-- DESCRIPTION OF THE TASK --
Lines from the top of the entries through the line that has "Click Abbrechen to" must be duplicated exactly, and no others.

-- RECORDED INFORMATION --
═══

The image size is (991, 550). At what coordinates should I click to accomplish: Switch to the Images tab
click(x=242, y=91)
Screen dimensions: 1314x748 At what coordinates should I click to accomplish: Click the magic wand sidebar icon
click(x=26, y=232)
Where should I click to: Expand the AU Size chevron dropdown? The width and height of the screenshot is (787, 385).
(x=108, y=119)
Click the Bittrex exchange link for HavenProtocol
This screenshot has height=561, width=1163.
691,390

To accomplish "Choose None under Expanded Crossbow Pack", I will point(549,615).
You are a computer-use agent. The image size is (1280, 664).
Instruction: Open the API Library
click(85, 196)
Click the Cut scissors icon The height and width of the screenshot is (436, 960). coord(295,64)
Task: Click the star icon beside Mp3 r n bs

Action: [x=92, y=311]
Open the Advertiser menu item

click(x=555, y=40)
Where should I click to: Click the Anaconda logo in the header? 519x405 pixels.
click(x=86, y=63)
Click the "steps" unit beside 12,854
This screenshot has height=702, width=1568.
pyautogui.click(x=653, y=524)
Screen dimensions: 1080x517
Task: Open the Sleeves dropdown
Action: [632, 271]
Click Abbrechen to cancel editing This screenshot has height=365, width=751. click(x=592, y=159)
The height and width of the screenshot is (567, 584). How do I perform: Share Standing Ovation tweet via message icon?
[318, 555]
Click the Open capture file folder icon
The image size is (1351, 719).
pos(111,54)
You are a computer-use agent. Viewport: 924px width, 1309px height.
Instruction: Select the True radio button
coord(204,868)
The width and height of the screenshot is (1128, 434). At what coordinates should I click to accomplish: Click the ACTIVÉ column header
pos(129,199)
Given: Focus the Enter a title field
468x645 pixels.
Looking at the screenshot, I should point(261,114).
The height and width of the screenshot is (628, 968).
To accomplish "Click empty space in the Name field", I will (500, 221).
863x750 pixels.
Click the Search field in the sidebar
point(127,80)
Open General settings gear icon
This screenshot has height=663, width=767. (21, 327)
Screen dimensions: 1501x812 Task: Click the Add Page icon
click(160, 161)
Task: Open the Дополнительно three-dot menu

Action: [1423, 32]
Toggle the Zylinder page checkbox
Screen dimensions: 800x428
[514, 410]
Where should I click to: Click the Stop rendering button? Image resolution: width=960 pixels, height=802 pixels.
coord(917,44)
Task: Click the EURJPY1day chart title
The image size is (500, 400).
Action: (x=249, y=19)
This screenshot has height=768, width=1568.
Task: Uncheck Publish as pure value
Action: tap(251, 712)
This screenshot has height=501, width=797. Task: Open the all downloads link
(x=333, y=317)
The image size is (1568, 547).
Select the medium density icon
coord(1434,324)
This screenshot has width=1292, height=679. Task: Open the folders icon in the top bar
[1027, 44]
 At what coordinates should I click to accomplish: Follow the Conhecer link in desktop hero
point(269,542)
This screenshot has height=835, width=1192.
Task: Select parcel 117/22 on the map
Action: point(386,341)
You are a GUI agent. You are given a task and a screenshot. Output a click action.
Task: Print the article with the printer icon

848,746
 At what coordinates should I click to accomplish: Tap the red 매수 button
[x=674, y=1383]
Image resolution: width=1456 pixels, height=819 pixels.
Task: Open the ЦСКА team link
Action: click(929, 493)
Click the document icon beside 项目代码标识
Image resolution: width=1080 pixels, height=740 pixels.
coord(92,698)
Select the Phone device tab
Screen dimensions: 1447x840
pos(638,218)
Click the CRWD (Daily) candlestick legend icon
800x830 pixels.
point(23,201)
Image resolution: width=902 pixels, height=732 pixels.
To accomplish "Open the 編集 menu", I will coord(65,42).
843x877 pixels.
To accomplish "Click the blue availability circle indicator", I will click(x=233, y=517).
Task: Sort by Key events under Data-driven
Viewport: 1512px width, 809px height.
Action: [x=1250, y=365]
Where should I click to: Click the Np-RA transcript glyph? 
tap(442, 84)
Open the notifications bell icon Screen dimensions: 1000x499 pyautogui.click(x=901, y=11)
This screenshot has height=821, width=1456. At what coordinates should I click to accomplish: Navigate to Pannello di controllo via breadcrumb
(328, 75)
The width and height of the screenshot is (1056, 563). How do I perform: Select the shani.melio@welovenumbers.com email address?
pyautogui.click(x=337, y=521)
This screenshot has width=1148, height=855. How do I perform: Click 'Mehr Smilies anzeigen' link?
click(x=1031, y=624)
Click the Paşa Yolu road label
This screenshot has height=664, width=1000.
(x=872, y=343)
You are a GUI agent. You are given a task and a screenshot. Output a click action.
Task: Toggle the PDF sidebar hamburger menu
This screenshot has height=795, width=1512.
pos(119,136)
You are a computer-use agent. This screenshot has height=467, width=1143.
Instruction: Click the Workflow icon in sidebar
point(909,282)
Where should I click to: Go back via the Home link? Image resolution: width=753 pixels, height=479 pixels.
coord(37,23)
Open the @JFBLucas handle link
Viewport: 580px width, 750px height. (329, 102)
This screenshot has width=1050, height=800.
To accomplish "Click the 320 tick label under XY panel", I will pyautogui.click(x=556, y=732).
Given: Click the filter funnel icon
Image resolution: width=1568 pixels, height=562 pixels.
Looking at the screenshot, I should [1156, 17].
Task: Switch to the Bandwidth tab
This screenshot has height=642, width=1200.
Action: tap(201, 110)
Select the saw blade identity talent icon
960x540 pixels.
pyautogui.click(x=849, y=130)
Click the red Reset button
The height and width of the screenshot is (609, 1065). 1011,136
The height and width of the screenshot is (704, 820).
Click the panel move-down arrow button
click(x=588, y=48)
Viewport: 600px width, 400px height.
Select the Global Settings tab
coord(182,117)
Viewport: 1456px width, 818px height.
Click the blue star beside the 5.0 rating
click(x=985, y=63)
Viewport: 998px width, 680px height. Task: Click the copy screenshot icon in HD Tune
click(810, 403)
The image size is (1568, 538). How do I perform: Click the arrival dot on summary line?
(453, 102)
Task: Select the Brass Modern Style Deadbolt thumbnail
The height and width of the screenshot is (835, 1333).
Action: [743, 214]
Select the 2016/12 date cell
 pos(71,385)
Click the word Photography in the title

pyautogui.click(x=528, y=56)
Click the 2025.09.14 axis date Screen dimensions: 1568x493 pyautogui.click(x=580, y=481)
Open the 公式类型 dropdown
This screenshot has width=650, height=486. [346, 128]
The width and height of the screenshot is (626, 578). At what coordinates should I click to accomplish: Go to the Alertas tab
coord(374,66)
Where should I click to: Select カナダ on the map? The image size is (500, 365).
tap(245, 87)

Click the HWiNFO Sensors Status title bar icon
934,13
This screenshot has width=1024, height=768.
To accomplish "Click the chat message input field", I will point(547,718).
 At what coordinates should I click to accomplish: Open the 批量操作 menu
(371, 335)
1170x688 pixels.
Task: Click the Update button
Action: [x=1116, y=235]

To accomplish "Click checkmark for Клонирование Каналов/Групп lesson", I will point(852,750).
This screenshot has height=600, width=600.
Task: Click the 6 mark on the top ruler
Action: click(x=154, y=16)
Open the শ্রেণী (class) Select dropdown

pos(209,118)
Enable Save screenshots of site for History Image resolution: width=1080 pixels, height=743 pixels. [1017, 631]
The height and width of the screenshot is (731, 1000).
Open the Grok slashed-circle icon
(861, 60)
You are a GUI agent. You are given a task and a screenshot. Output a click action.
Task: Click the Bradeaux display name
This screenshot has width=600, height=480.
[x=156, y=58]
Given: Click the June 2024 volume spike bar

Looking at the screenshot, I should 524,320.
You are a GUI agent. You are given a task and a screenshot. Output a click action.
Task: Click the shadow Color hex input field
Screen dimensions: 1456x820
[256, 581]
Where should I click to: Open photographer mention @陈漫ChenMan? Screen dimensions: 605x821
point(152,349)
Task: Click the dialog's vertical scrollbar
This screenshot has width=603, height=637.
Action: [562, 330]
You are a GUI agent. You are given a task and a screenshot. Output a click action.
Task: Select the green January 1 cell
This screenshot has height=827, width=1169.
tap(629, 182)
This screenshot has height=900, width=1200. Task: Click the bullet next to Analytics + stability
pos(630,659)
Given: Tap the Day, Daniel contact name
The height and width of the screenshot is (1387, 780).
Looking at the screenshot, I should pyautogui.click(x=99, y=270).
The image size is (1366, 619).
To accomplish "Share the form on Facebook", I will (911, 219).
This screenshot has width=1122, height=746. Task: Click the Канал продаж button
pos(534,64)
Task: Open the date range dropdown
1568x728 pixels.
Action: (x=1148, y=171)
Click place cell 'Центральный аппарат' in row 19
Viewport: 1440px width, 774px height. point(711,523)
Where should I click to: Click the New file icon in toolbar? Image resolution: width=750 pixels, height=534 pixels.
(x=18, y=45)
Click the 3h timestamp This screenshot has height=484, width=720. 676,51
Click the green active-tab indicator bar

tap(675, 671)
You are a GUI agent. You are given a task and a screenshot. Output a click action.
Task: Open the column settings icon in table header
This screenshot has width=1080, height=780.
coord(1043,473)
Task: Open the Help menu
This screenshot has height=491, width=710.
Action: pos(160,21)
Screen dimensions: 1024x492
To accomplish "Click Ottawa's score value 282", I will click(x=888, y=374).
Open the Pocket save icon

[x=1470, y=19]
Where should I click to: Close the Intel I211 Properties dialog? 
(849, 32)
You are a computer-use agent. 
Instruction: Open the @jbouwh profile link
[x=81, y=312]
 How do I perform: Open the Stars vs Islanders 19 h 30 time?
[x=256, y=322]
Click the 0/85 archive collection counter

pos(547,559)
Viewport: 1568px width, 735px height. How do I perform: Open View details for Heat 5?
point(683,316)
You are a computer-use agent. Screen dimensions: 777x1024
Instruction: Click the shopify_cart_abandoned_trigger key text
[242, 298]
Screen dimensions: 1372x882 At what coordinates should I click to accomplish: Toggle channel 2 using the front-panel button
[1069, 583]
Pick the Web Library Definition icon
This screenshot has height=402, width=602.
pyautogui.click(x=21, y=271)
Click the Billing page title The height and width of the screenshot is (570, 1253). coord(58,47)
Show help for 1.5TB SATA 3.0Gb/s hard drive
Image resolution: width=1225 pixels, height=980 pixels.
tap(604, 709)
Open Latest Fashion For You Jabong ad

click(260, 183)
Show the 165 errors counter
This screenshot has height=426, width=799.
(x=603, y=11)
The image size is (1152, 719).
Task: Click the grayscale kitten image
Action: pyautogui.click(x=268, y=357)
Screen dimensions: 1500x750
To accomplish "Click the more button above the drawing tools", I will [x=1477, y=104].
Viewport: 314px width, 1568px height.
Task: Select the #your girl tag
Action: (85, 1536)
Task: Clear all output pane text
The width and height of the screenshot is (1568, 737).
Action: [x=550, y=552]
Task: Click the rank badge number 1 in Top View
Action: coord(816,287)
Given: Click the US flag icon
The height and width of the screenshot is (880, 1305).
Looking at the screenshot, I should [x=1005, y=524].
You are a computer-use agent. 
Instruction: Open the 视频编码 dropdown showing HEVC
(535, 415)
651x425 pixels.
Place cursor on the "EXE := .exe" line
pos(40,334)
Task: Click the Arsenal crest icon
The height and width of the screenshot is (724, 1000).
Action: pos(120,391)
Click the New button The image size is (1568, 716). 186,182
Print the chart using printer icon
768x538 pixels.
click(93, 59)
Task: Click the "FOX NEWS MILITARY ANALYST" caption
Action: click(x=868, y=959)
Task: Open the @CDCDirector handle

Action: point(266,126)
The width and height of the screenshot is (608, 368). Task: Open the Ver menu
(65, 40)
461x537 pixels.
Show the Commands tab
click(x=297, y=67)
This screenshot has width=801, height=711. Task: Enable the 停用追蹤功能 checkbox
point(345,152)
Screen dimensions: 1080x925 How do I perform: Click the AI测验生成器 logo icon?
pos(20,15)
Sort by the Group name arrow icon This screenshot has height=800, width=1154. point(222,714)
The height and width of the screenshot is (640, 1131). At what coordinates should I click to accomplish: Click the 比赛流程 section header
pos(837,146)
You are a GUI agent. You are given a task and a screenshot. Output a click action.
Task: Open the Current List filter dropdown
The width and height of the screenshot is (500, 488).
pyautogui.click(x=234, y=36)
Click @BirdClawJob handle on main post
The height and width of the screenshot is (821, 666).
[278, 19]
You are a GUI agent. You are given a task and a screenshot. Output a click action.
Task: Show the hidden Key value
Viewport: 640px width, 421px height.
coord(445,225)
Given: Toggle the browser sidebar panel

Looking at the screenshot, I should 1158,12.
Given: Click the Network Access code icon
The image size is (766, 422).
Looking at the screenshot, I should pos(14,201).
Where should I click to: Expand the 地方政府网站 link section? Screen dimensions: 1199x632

═══

-- RESULT FOR THIS TASK --
The image size is (991, 550). At what coordinates should I click to accomplish: Switch to the Images tab
click(x=242, y=91)
Screen dimensions: 1314x748 At what coordinates should I click to accomplish: Click the magic wand sidebar icon
click(x=26, y=232)
Where should I click to: Expand the AU Size chevron dropdown? The width and height of the screenshot is (787, 385).
(x=108, y=119)
Click the Bittrex exchange link for HavenProtocol
This screenshot has height=561, width=1163.
691,390

To accomplish "Choose None under Expanded Crossbow Pack", I will point(549,615).
You are a computer-use agent. The image size is (1280, 664).
Instruction: Open the API Library
click(85, 196)
Click the Cut scissors icon The height and width of the screenshot is (436, 960). coord(295,64)
Task: Click the star icon beside Mp3 r n bs

Action: [x=92, y=311]
Open the Advertiser menu item

click(x=555, y=40)
Where should I click to: Click the Anaconda logo in the header? 519x405 pixels.
click(x=86, y=63)
Click the "steps" unit beside 12,854
This screenshot has height=702, width=1568.
pyautogui.click(x=653, y=524)
Screen dimensions: 1080x517
Task: Open the Sleeves dropdown
Action: [632, 271]
Click Abbrechen to cancel editing This screenshot has height=365, width=751. click(x=592, y=159)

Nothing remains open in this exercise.